Bev Greenberg is an adult literacy instructor in Winnipeg.
Decades ago, writing a memoir was a pastime often consigned to the rich and famous such as aging screen actors and retired politicians. Even then, they often enlisted a ghostwriter to help distill a collection of anecdotes and reminiscences into a manuscript worthy of publication. In more recent times, many of the dynamics have changed. Nowadays, the genre attracts a sizable readership. Furthermore, celebrity is no longer an issue, so the number of memoirists cutting their literary teeth continues to grow. In fact, a wide range of writers, form refugees to housewives to adventurers, have taken up their pens as a means of savouring their past.
Toronto psychotherapist Janice Tait is such a writer. She has long regarded the eighteen months she spent in Vietnam during the late 1960s as a watershed period in her life. Thirty years later, she decided to write The Devil's Snare as a retrospective of her stay in that culture. Not only does the memoir portray a country under siege, it also examines Tait's troubled psyche.
At the outset, Tait and her husband Richard are offered a Canadian diplomatic posting in Saigon. They hastily agree, so Tait must abandon her teaching career, and place her three children in boarding school. Prior to the move, Tait believes that the posting will provide her with adventure as well as time alone with Richard in order to heal their troubled marriage. Nevertheless, her assumptions about Vietnam and her role there prove to be false; once they arrive, the reality of the encroaching war quickly sinks in. To make matters worse, the emotional distance between Richard and her increases.
Throughout their stay in Saigon, Tait confronts two misconceptions, both of which she calls "the devil's snare." On one level, it refers to the growing failure of the United States to terminate the war. At the same time, Tait must finally admit her husband's indifference--her own personal "devil's snare."
In lucid, unadorned prose, Tait vividly recalls her initial impressions of Vietnam as well as her own personal transformation. As the conflicts continue to mount, so does the reader's interest.
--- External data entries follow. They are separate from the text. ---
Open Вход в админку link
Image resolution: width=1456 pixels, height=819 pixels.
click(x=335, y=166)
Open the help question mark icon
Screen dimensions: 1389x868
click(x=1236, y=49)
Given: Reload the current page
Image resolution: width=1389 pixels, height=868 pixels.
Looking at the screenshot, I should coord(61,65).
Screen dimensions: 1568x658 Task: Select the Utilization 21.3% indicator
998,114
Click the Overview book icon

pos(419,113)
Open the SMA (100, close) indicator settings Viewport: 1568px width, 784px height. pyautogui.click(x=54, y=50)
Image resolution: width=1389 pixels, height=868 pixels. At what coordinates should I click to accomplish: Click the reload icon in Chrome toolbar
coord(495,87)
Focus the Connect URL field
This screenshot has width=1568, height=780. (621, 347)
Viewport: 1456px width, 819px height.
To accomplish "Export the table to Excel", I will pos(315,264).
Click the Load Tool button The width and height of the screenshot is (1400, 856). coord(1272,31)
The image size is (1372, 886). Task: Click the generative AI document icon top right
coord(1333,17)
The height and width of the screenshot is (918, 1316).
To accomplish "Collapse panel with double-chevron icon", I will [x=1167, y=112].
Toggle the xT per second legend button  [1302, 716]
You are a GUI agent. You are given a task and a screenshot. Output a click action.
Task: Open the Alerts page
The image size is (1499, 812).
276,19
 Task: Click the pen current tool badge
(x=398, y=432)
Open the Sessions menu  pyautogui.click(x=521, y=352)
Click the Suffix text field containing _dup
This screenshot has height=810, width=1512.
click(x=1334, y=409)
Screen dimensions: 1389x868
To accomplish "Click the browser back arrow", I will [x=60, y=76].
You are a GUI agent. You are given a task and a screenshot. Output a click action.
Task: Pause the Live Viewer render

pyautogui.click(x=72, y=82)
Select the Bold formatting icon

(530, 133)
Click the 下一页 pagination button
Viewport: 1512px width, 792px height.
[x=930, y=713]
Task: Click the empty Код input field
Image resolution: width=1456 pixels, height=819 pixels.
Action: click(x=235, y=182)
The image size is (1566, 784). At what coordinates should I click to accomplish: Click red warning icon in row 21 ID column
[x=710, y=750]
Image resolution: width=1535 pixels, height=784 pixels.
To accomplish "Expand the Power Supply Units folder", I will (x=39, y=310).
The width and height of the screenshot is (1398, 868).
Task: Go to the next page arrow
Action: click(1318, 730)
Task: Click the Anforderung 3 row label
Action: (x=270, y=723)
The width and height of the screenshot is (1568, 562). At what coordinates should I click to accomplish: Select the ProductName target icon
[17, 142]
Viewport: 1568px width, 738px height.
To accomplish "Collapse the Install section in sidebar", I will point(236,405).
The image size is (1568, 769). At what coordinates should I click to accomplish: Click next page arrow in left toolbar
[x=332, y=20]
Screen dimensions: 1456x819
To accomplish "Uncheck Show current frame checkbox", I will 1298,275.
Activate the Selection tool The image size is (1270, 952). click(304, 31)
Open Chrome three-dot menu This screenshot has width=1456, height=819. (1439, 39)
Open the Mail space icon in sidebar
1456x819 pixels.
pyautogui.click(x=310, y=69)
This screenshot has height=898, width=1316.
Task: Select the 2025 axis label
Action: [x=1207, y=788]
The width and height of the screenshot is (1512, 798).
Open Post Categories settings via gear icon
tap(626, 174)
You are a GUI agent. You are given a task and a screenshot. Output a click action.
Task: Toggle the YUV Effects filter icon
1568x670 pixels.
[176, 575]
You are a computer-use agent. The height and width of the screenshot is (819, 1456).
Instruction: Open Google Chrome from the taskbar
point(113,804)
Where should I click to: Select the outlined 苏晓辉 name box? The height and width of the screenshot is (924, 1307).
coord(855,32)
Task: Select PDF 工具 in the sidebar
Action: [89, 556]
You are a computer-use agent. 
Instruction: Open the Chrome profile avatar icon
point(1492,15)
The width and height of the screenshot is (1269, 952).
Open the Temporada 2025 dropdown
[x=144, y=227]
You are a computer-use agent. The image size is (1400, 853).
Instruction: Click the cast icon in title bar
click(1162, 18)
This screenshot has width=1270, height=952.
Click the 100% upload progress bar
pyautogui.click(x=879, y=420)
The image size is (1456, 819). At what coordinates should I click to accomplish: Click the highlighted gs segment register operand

One of the book's strengths is Tait's depiction of the two separate worlds in which she finds herself. Within the diplomatic compound, she remains impervious to the political turmoil surrounding her, yet beyond its walls, the presence of the war transfixes itself in her mind. In the chapter entitled "Life at Villa One," Tait describes an incident in which these two spheres collide: "A 20-foot high chain link fence separated our compound from the tent city next door, where the reputed 40,000 refugees lived. Most afternoons, a flock of small Vietnamese children climbed this fence to watch us play. When they became bored with our performance, they'd start throwing stones . . ."
As a chronicle of the times, the book presents Tait's struggles to assert her independence as a woman in pursuit of a teaching career. "Being a diplomatic appendage was no longer enough for me. Though options were unclear, my new feminist perspective fuelled my desire to make a difference." (16)
Tait's book also portrays the sobering effects of the war on the Vietnamese people, and descriptions of bygone days help the reader to gain more understanding. In one section, Tait comments about a hospital that she toured. "Most of the people treated at this hospital were Vietnamese peasants who had lost an arm or leg and had come to be fitted for a prosthetic device. Many were children. The doctor told us that some of theses patients were casualties of the fighting, but many others had lost limbs while attempting to cook with aviator fuel." (56) Adding to her observations is a series of colour photographs that aptly capture the stark reality of life in Vietnam during the late 1960s.
Tait is to be commended for her emotional honesty in committing her words to print. Readers with a historical bent as well as baby boomers will find this book of particular interest.